Electronic medical records have resulted from the increasing penetration of new technology in the healthcare industry, and they lie at the heart of any computer-based system of any health-oriented group. However, the development of electronic medical records has been slow due to the gradual adoption of healthcare with computerized systems compared with other sectors such as retail, manufacturing, transport and finance.
National penetration of electronic medical records varies from country to country. At least 90% of the primary care practice in Denmark, Sweden and Norway make use of electronic medical records. However, use of electronic medical records in the doctor's office in the US only registered at 17% as of 2001-2003 and they are primarily used in administrative purposes rather than clinical.
According to American Health Information Management Association (AHIMA) chief executive and executive vice president Linda Kloss, electronic medical records are mainly used to consolidate information from various external and internal sources, capture data from hospitals and support decisions for care giving. Electronic media records enable doctors or other health providers to immediately access a patient's health records such as imaging reports, lab results, correspodence from consultants, refill histories, medication data and other chart data.

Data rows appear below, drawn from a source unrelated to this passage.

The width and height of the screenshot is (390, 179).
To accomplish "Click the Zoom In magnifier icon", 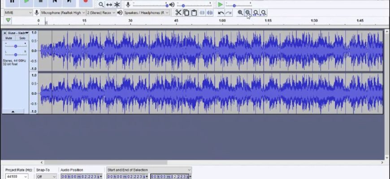I will coord(240,13).
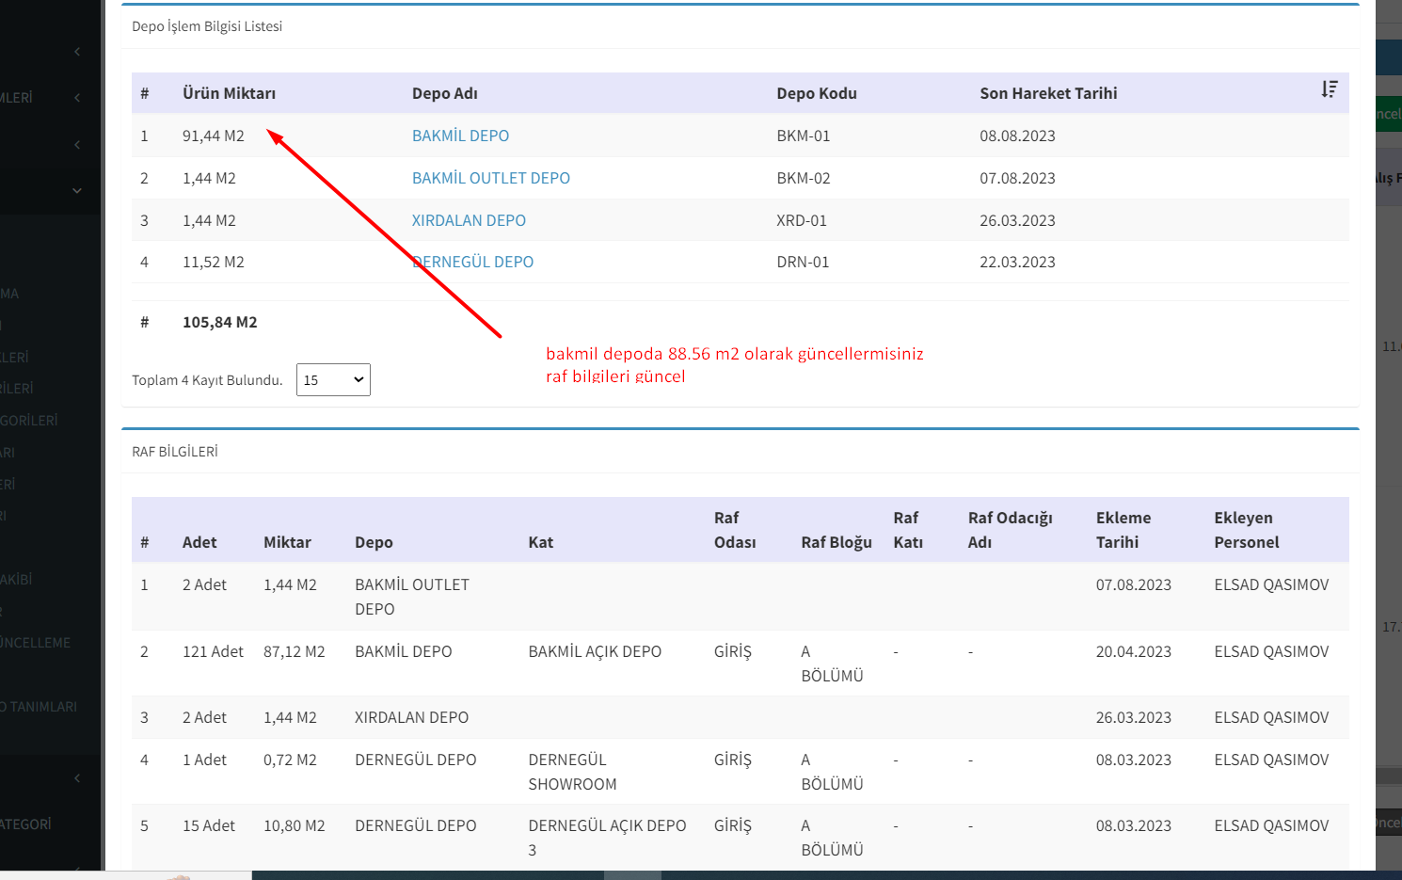Open the records-per-page dropdown showing 15
This screenshot has width=1402, height=880.
tap(333, 380)
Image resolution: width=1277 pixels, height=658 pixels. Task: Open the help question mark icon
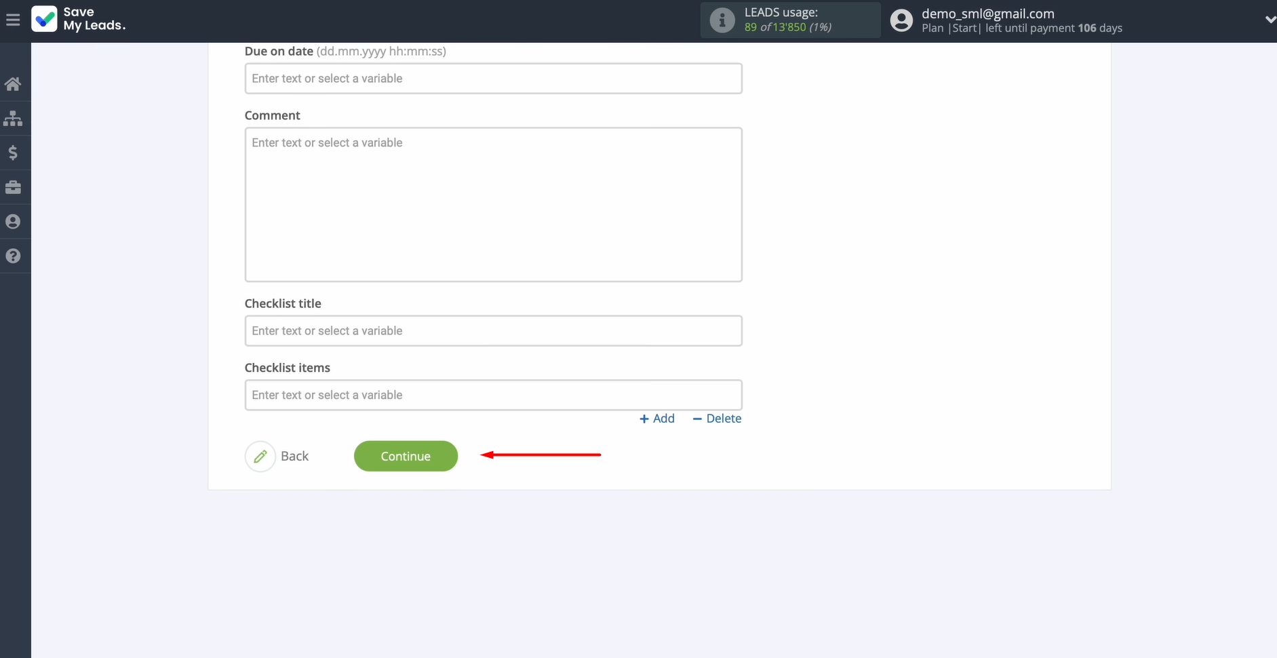(13, 256)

Electronic media records have the capability to improve the safety of patients and effectiveness of the treatment, as health providers have fast access on the latest and previous laboratory results. The use of reminders and prompts in electronic media records help boost compliance with the best standards in clinical practice, facilitate treatments and diagnoses, guarantees regular check-ups and recognize potential drug interactions.
A doctor can then focus on providing medical opinion based on his understanding of the gathered electronic medical records. Health offices that do not utilize electronic medical records are often at risk of misplacing cruficial information especially if paper-based records continue to pile up.

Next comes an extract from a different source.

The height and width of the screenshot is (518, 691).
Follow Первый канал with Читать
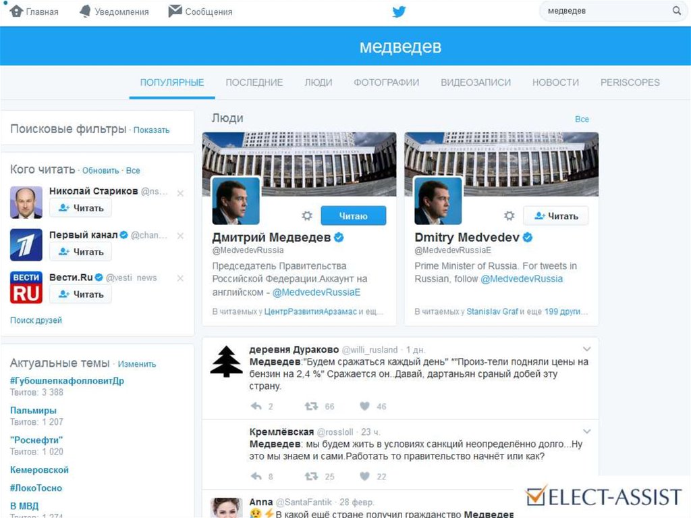pos(80,251)
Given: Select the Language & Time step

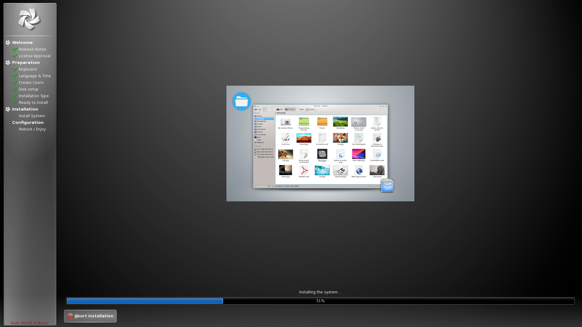Looking at the screenshot, I should point(35,76).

Electronic media records result in efficiencies particularly in the performance of staff and patient flow, as health workers need not to spend a certain amount of time searching for documents and preparing charts. Since electronic media records can also be accesses via the Internet, doctors can view the system from remote locations, even from their houses.
Secure, efficient and constant interaction between patients and providers would ensure that care is continuously given, treatments are done on time, and minimize instances of unfortunate events brought by misinterpretation of data.
Electronic media records also increase possibilities for structuring, streamlining and automating clinical workflow. In addition, care activities such as electronic prescribing, electronic referrals radiology, results display, laboratory ordering and decision support are seamlessly executed.
Electronic medical records that use a single platform will help health care groups to easily respond to state, federal, private reporting requirements, including those that emphasize on disease and safety surveillance.
The use of electronic media records allows the departure from paper charts and heralds the beginning of a new phase in clinical practice. However, the technology remains a tool and does not take the place of proper practice of medical standards. Doctors are still the ones tasked to provide care for patients.
But doctors that do know how to properly use electronic medical records will be able to concentrate on decision-making, instead of paper-chasing, and ensure that they provide the highest degree of service to their patients.